ANUTET
Teil

2 Ordo

Teil 2 · Kapitel 52 · 62 Sätze

52 Religion

1Religionen beginnen oft mit einer richtigen Ahnung.

2Dass die Welt nicht nur das ist, was unmittelbar vor uns liegt. 3Dass der Mensch sich irren kann. 4Dass das Ich nicht der Mittelpunkt der Wirklichkeit ist. 5Dass Leid, Angst, Gier und Gewalt aus Verwechslung entstehen. 6Dass Erkenntnis Befreiung sein kann.

7Darin liegt ein wahrer Kern.

8Das Problem beginnt dort, wo dieser Kern verwaltet wird. 9Wo aus Erkenntnis Lehre wird. 10Aus Lehre Gehorsam. 11Aus Erfahrung Autorität. 12Aus Symbolen Besitz. 13Aus Orientierung Herrschaft.

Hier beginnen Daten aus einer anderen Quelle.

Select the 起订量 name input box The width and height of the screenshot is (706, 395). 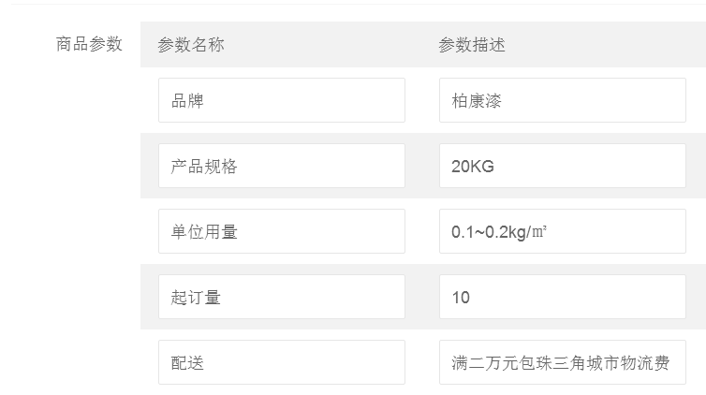(281, 297)
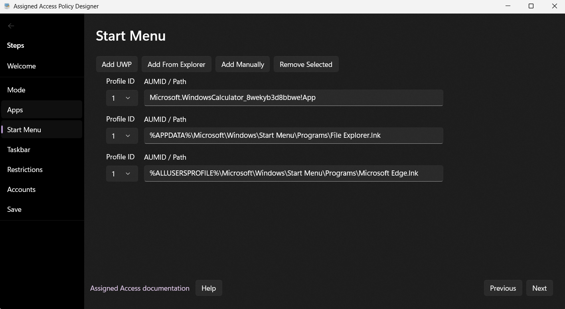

14Dann steht nicht mehr die Erkenntnis im Mittelpunkt, sondern der Zugang zu ihr. 15Wer darf sprechen? 16Wer darf deuten? 17Wer gilt als rein, erwählt, eingeweiht oder berufen? 18Wer vermittelt zwischen Mensch und Wahrheit?

19So entsteht Macht.

20Nicht weil der ursprüngliche Gedanke falsch sein muss, 21sondern weil er überlagert wird. 22Durch Namen. 23Durch Rollen. 24Durch Rituale. 25Durch Institutionen. 26Durch Menschen, die behaupten, näher am Richtigen zu stehen als andere.

27Ein Gott muss nicht falsch sein, damit seine Verwaltung falsch ist. 28Ein Buddha muss nicht falsch sein, damit seine Verehrung blind macht. 29Ein Lehrer muss nicht falsch sein, damit Abhängigkeit entsteht. 30Eine Schrift muss nicht falsch sein, damit Gehorsam gefährlich wird.

31Das Richtige braucht keinen Besitzer.

32Erkenntnis ist an keine äußere Bedingung geknüpft. 33Kein Mensch muss durch einen anderen Menschen erlaubt bekommen, wahrzunehmen, was wahr ist. 34Kein Amt macht Wahrheit wahrer. 35Kein Titel macht Einsicht tiefer. 36Kein Ritual ersetzt Verstehen.

37Worte können helfen. 38Bilder können helfen. 39Lehrer können helfen. 40Traditionen können helfen.

41Aber sie dürfen nicht zwischen den Menschen und das Richtige treten.

42Das Wort ist nicht das Erkannte. 43Das Symbol ist nicht die Wahrheit. 44Der Weg ist nicht das Ziel. 45Der Vermittler ist nicht die Quelle.

46ANUTET braucht keinen Glauben. 47Es verlangt keine Unterwerfung. 48Es kennt keine Einweihung und keine Priester. 49Es besitzt nicht, was erkannt werden kann.

50Es zeigt nur auf eine einfache Grenze:

51Wo Erkenntnis verwaltet wird, entsteht Macht. 52Wo Macht entsteht, wird Wahrheit gefährdet. 53Wo Wahrheit gefährdet wird, beginnt die Illusion.

54Das Richtige ist nicht verborgen, weil es jemandem gehört. 55Es ist verborgen, weil Menschen gelernt haben, an den Formen festzuhalten, die darübergelegt wurden.

56Religion kann an Wahrheit erinnern. 57Aber sie kann Wahrheit auch verdecken.

58Darum geht es nicht darum, Religion zu bekämpfen. 59Es geht darum, ihr den Besitzanspruch zu nehmen.

60Was wahr ist, braucht keine Herrschaft. 61Was erkannt werden kann, braucht keine Erlaubnis. 62Was trägt, trägt auch ohne Namen.